▶ **PROVIDED TEXT**:
____
Reliability and congestion control in TCP.
=========================================

* TCP is a sliding window protocol. It maintains a window of
  outstanding packets. As acks come for the packets, it advances the
  window forward. It uses acks and retransmissions for reliability,
  and changes the size of the window for congestion control.

* In a window of packets, what happens if a packet is lost and
  subsequent packets are received?  The TCP ACK is the next sequence
  number expected. So, if there is a gap in sequence space or a "hole"
  due to some packets lost (or reordered), then the ACK number will
  still indicate the first sequence number expected to fill the
  hole. Every subsequent packet received after the hole will cause the
  receiver to send an ACK for the same sequence number. These are
  called duplicate ACKs. These indicate lost segments. Sender uses 3
  dupacks to retransmit a segment. This is called fast retransmit, as
  opposed to timeout-triggered retransmits. 3 dupacks is a form of
  NACK.

* It seems wasteful to only send the same ACK sequence number (dup
  acks) and not communicate information about what was actually
  received beyond the hole. TCP also has a more advanced mechanism
  called "selective ACKs" or SACKs that can indicate some additional
  data received beyond a hole. Widely deployed today. 

* What to do with out-of-order packets? You can throw them away, or
  buffer them. TCP standard doesn't specify what to do, but most
  receiver implementations buffer out-of-order packets.

* What to retransmit? Suppose window size is N. Suppose current window
  is from i to i+N-1. Now suppose we know that packet "i" is
  lost. What should the sender retransmit? Two possible solutions: GBN
  or SR. GBN or Go-back-N (the sender resends the entire window of packets
  starting with "i"), or SR / Selective Repeat (sender retransmits only "i"
  and hopes other packets will reach).
____
▶ **COLLECTED MATERIAL**:
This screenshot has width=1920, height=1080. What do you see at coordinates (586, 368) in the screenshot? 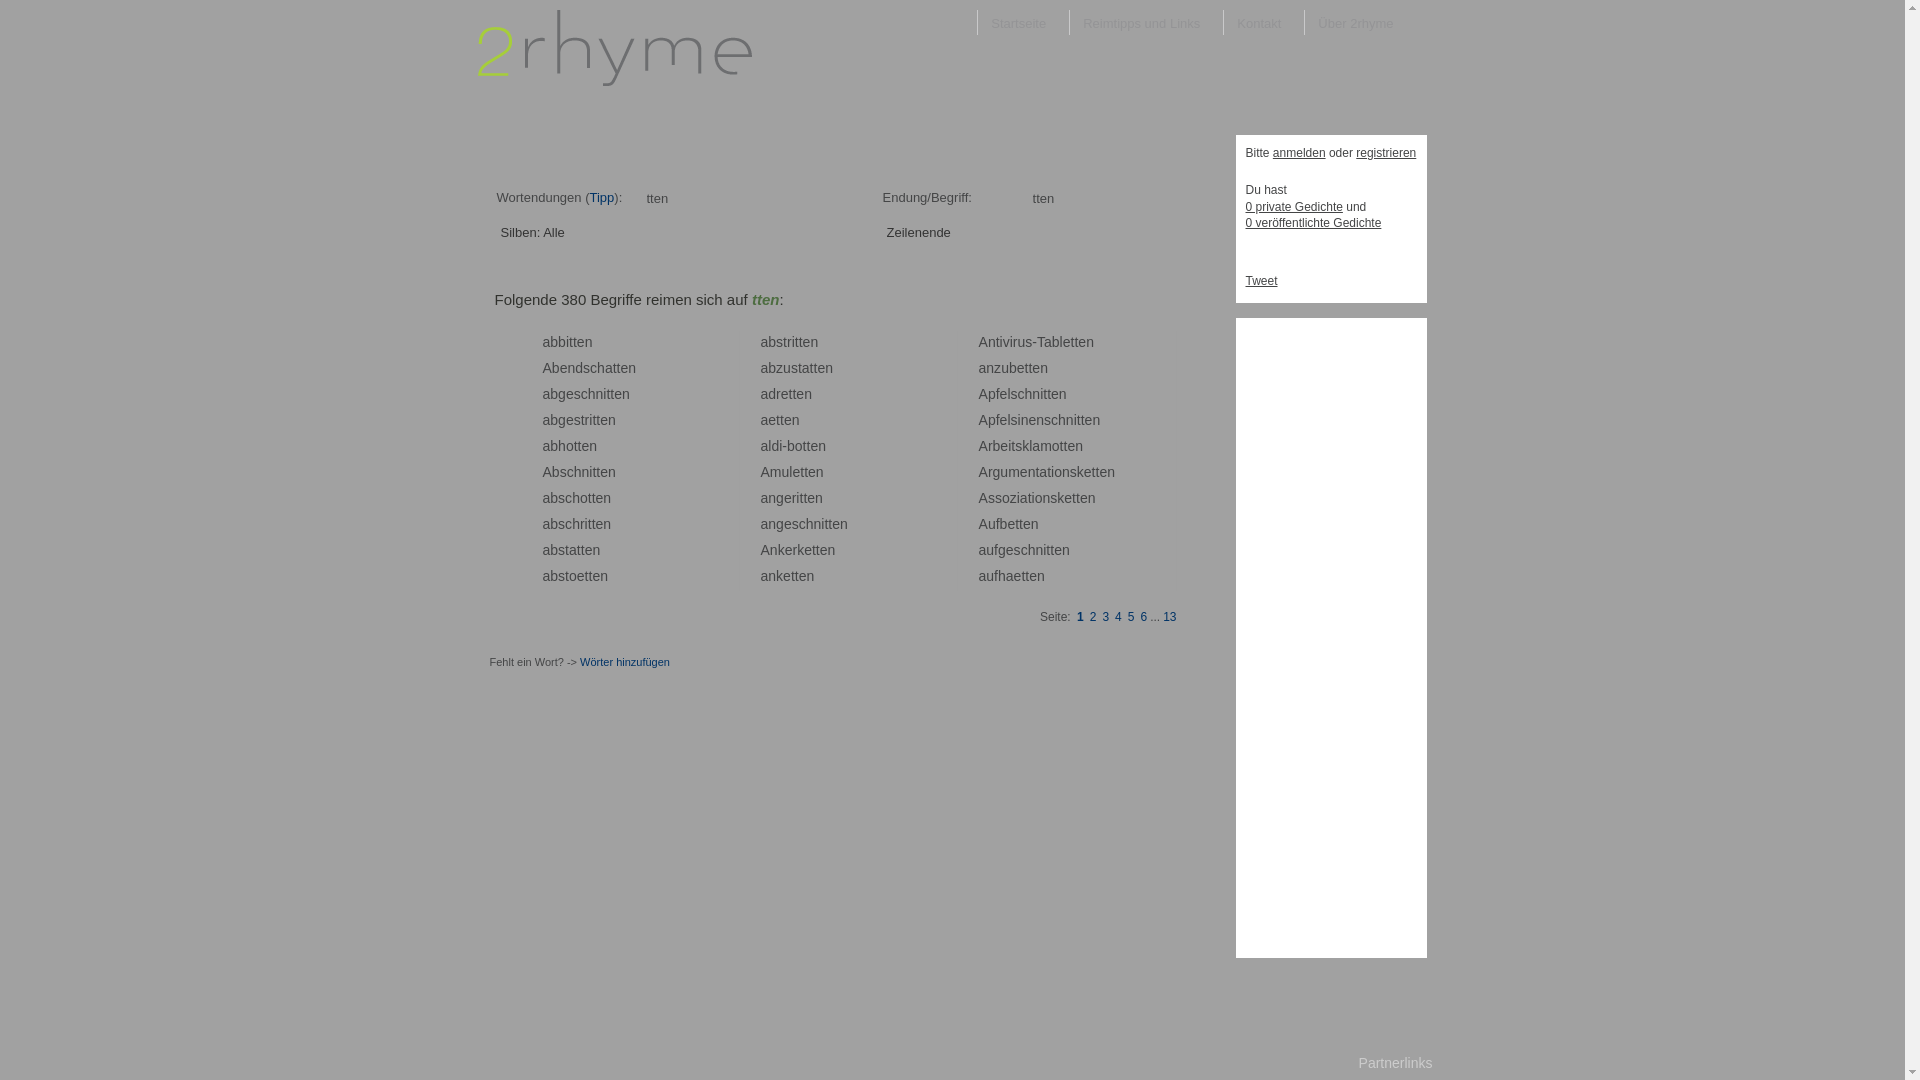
____
▶ **TASKS FOR THIS EXERCISE**:
(A) Quote the TCP notes from "due to some" up to and including "Widely deployed today.".
(B) Answer the following from the TCP notes.
(i) How many duplicate ACKs does the sender use to retransmit a segment?
(ii) What do most receiver implementations do with out-of-order packets?
(iii) Under Go-back-N, what does the sender resend?

▶ **RESPONSES TO THE EXERCISE**:
(A)
due to some packets lost (or reordered), then the ACK number will
  still indicate the first sequence number expected to fill the
  hole. Every subsequent packet received after the hole will cause the
  receiver to send an ACK for the same sequence number. These are
  called duplicate ACKs. These indicate lost segments. Sender uses 3
  dupacks to retransmit a segment. This is called fast retransmit, as
  opposed to timeout-triggered retransmits. 3 dupacks is a form of
  NACK.

* It seems wasteful to only send the same ACK sequence number (dup
  acks) and not communicate information about what was actually
  received beyond the hole. TCP also has a more advanced mechanism
  called "selective ACKs" or SACKs that can indicate some additional
  data received beyond a hole. Widely deployed today.

(B)
(i) 3 duplicate ACKs.
(ii) They buffer them.
(iii) The entire window of packets starting with "i".